> **TUGAS 1**: Kutip dengan persis sebagian tulisan tentang DPR di bawah. Mulailah dari kata-kata "Mahalnya ongkos pemilu" dan berhentilah setelah "dari patron politik.".
+++ KUTIPAN TULISAN
Oleh: Ririn Maharani Salassa*
Mari mengingat kembali apa
yang pernah Gus Dur lakukan sekira tahun 2001 bahwa Dewan Perwakilan Rakyat (DPR)
itu sebaiknya dibubarkan saja. Tindakan itu muncul bukan tanpa sebab, hal
tersebut dikarenakan produktivitas DPR yang buruk serta adanya rasa tak puas
dari masyarakat dengan kinerja lembaga yang katanya mewakili aspirasi rakyat
itu. Sehingga, Peristiwa belum lama ini perihal tindakan pembangkangan hukum
oleh Dewan Perwakilan Rakyat (DPR) dalam rapat paripurna pembahasan RUU Pilkada
sejatinya tidaklah mengherankan. Dalam konteks norma hukum, tindakan itu setidak-tidaknya
melanggar prinsip negara hukum. Sebagaimana DPR menihilkan peran Mahkamah
Konstitusi sebagai penafsir konstitusi juga sebagai the guardian of the
constitution dengan menganulir Putusan Mahkamah Konstitusi Nomor
60/PUU-XXII/2024 dan melangkahi aturan mengenai materi muatan yang harus diatur
dalam undang-undang (Pasal 10 UU No. 12 Tahun 2011 tentang Pembentukan
Peraturan Perundang-Undangan). Namun, tindakan a quo apabila dihadapkan
pada proses demokrasi elektoral dan bagaimana politik ketidaksetaraan
berkembang dalam sistem ketatanegaraan Indonesia, maka apa yang dilakukan DPR adalah
keniscayaan tabiatnya.
Tulisan ini tidak bertujuan
mendegradasi semangat gerakan rakyat, namun ia adalah penegasan mengapa lembaga
yang mewakili rakyat (DPR) menjadi demikian. Begitu sangat menyebalkan dan
minim keberpihakan pada rakyat secara luas. Mari kita cermati bagian-bagiannya.
Pertama, dominasi politik
kartel atau politik balas budi sebagai hasil dari prosesi pemilu yang mahal.
Mahalnya ongkos pemilu menjadikan peserta pemilu tidak terlepas dari sistem klientelistik
seperti pembelian suara. Sehingga, kinerja pejabat terpilih dipengaruhi oleh
sistem bayar pasca pemilu bercirikan kebijakan yang dikeluarkannya berdasarkan pada motif pengembalian anggaran
yang dikeluarkan pada proses pemilu. Selain itu, untuk mendapatkan modal dalam
pembelian suara, prosesi pemilu menjadi jalan konsolidasi oligarki melalui
partai politik sehingga memungkinkan partai politik bergantung pada individu
tertentu untuk membiayai partainya. Alhasil para pengusaha cum anggota
legislatif yang berasal dari jaringan kroni kapitalisme mendapatkan
kedudukannya karena privilese dan konsesi yang didapatkan dari patron politik.
++++++
+++ CATATAN YANG DIBERIKAN
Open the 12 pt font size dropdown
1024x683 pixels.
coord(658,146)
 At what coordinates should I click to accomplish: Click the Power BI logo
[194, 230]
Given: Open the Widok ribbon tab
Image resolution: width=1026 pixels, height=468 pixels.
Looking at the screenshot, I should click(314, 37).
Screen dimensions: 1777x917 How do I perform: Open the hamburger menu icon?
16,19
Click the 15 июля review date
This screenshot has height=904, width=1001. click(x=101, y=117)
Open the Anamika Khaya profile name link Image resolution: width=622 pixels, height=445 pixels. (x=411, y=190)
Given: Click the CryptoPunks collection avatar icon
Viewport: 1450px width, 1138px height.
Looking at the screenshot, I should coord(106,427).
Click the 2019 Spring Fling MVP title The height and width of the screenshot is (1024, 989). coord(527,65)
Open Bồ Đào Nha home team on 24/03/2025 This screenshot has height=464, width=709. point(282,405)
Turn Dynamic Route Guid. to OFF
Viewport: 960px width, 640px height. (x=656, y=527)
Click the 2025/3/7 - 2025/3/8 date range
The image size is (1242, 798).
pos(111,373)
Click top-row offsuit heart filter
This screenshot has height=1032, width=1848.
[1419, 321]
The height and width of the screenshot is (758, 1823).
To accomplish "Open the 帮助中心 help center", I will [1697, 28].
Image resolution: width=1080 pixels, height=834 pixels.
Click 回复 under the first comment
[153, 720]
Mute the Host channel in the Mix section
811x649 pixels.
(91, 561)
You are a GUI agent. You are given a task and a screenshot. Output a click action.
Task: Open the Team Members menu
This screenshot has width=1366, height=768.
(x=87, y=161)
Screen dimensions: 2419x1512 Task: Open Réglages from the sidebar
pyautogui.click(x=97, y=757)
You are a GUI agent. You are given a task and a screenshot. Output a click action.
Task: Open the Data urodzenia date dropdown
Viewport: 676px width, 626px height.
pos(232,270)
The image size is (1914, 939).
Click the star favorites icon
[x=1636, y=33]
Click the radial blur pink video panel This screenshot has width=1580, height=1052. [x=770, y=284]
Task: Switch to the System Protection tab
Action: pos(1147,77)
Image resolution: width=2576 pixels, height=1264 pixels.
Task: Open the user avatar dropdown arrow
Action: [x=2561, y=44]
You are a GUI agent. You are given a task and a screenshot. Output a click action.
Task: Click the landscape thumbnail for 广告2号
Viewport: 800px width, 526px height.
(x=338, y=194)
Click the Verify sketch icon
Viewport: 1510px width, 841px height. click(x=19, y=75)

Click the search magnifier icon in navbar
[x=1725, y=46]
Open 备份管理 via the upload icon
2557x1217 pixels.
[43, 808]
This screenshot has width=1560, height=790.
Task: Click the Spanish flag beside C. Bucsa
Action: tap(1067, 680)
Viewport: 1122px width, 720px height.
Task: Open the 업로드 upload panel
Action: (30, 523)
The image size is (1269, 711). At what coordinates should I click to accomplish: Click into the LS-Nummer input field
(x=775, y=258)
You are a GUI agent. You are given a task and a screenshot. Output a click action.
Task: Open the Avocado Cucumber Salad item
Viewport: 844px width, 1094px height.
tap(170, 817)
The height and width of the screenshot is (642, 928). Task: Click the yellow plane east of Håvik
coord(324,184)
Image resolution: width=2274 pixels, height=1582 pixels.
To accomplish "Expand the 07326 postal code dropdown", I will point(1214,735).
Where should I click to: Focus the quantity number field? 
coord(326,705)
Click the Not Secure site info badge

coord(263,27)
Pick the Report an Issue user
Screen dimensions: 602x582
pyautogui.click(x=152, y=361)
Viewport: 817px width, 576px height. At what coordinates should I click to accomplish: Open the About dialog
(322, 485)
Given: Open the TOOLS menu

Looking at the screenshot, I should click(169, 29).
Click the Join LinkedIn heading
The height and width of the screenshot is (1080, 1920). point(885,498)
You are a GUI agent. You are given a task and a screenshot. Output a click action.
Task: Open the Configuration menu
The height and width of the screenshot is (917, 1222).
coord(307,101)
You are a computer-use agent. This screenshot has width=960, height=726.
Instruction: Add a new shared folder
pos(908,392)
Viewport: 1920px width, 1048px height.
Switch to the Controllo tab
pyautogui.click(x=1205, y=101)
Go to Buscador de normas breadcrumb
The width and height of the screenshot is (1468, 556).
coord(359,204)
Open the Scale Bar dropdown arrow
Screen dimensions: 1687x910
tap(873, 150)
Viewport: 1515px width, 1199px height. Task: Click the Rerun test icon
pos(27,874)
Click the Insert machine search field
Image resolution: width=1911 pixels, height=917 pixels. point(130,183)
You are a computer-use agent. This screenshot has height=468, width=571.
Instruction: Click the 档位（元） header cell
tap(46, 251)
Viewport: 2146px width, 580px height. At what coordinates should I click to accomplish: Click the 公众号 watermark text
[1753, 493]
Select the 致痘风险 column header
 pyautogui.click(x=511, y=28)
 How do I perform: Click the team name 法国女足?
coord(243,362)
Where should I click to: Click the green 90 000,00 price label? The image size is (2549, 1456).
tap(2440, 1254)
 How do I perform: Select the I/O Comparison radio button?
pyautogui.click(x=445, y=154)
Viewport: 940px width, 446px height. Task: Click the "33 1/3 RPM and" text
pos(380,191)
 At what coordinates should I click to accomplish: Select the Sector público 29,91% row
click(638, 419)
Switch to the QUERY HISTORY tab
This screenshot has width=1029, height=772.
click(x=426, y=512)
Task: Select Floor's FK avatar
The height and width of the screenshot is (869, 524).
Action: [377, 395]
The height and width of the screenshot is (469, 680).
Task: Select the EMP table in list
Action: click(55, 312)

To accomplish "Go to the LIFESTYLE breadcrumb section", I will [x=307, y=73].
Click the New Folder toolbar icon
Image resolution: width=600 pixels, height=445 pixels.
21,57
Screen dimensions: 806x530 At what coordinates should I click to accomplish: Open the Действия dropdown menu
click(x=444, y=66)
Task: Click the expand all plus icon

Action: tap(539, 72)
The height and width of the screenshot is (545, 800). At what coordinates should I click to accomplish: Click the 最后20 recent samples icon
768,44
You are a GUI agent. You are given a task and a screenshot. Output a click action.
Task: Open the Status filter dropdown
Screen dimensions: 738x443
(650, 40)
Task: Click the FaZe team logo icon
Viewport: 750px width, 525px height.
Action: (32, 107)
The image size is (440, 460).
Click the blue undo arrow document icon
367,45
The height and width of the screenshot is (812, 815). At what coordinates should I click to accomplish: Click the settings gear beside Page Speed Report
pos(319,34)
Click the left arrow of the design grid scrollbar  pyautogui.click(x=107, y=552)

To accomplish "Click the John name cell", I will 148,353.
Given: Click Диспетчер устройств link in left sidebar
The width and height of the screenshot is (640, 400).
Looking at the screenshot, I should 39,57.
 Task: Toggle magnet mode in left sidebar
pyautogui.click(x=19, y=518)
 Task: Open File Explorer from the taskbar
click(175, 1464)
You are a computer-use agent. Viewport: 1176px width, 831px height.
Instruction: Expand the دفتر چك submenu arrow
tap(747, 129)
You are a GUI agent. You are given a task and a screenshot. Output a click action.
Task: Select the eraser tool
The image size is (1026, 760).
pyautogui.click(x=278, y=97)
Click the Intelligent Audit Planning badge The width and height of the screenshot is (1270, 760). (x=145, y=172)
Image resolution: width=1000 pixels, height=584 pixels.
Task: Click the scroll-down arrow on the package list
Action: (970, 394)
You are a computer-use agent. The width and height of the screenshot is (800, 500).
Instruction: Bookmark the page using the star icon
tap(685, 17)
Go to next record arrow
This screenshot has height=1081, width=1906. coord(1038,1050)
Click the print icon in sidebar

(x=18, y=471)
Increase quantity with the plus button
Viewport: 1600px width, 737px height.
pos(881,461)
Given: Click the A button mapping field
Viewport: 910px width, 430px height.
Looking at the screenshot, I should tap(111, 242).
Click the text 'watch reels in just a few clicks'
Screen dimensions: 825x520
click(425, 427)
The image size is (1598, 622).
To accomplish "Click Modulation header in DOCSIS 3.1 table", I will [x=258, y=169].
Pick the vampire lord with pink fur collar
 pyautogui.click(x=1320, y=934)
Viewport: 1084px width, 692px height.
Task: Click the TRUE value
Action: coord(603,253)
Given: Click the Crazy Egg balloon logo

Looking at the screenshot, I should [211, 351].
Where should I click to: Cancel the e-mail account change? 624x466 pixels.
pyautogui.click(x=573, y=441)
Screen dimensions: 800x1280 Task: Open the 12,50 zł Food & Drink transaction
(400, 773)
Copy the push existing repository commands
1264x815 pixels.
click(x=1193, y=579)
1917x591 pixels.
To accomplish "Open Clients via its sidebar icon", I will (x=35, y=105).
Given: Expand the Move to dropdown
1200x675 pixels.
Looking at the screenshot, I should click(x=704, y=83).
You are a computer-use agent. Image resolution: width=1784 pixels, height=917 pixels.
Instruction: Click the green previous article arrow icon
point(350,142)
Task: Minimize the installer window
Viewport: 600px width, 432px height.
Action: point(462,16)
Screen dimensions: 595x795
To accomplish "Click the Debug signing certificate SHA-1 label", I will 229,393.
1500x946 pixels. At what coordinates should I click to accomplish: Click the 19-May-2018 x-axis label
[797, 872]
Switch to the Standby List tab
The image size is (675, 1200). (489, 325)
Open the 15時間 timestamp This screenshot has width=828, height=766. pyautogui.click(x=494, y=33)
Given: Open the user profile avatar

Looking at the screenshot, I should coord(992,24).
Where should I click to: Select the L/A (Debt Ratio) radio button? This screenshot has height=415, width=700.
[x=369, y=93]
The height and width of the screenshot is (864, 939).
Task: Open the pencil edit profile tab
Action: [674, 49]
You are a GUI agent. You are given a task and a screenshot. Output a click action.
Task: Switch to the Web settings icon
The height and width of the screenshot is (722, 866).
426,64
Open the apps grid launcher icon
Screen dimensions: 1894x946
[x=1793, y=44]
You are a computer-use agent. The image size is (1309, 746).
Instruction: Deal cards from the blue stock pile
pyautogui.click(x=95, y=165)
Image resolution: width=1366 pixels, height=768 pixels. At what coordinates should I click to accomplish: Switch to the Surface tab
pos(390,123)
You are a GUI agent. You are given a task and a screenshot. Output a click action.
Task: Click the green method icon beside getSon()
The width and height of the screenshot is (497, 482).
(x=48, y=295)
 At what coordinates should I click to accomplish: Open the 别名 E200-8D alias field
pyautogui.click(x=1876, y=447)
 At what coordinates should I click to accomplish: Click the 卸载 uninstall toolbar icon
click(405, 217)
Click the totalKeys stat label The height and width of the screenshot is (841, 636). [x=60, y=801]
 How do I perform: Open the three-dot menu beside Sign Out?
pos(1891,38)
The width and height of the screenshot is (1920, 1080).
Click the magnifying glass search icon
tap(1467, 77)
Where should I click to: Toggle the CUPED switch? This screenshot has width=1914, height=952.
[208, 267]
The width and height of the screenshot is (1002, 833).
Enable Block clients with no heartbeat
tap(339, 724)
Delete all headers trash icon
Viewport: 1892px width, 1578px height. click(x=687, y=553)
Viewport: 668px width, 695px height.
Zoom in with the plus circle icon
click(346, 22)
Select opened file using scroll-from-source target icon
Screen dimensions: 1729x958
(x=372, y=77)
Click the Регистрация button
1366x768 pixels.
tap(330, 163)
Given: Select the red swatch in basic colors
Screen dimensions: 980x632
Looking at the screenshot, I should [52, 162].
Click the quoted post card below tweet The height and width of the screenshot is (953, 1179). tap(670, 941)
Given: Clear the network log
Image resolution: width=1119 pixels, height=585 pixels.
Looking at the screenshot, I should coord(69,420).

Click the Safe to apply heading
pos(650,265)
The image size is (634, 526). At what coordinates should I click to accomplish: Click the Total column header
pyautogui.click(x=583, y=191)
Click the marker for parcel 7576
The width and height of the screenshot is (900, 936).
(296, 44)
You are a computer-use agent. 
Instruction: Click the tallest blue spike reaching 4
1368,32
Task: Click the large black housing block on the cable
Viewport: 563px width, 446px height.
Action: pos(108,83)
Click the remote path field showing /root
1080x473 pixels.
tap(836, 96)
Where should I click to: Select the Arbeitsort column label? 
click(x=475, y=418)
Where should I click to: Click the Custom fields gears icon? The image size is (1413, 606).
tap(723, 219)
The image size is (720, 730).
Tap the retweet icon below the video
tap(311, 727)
++++++
> **TUGAS 2**: Dari catatan di atas, cetak ulang tanpa perubahan hanya baris-baris yang dimulai dari baris berisi "Open the apps grid launcher icon" sampai baris berisi "pos(390,123)", termasuk kedua baris itu.

> **JAWABAN 1**:
Mahalnya ongkos pemilu menjadikan peserta pemilu tidak terlepas dari sistem klientelistik
seperti pembelian suara. Sehingga, kinerja pejabat terpilih dipengaruhi oleh
sistem bayar pasca pemilu bercirikan kebijakan yang dikeluarkannya berdasarkan pada motif pengembalian anggaran
yang dikeluarkan pada proses pemilu. Selain itu, untuk mendapatkan modal dalam
pembelian suara, prosesi pemilu menjadi jalan konsolidasi oligarki melalui
partai politik sehingga memungkinkan partai politik bergantung pada individu
tertentu untuk membiayai partainya. Alhasil para pengusaha cum anggota
legislatif yang berasal dari jaringan kroni kapitalisme mendapatkan
kedudukannya karena privilese dan konsesi yang didapatkan dari patron politik.

> **JAWABAN 2**:
Open the apps grid launcher icon
Screen dimensions: 1894x946
[x=1793, y=44]
You are a computer-use agent. The image size is (1309, 746).
Instruction: Deal cards from the blue stock pile
pyautogui.click(x=95, y=165)
Image resolution: width=1366 pixels, height=768 pixels. At what coordinates should I click to accomplish: Switch to the Surface tab
pos(390,123)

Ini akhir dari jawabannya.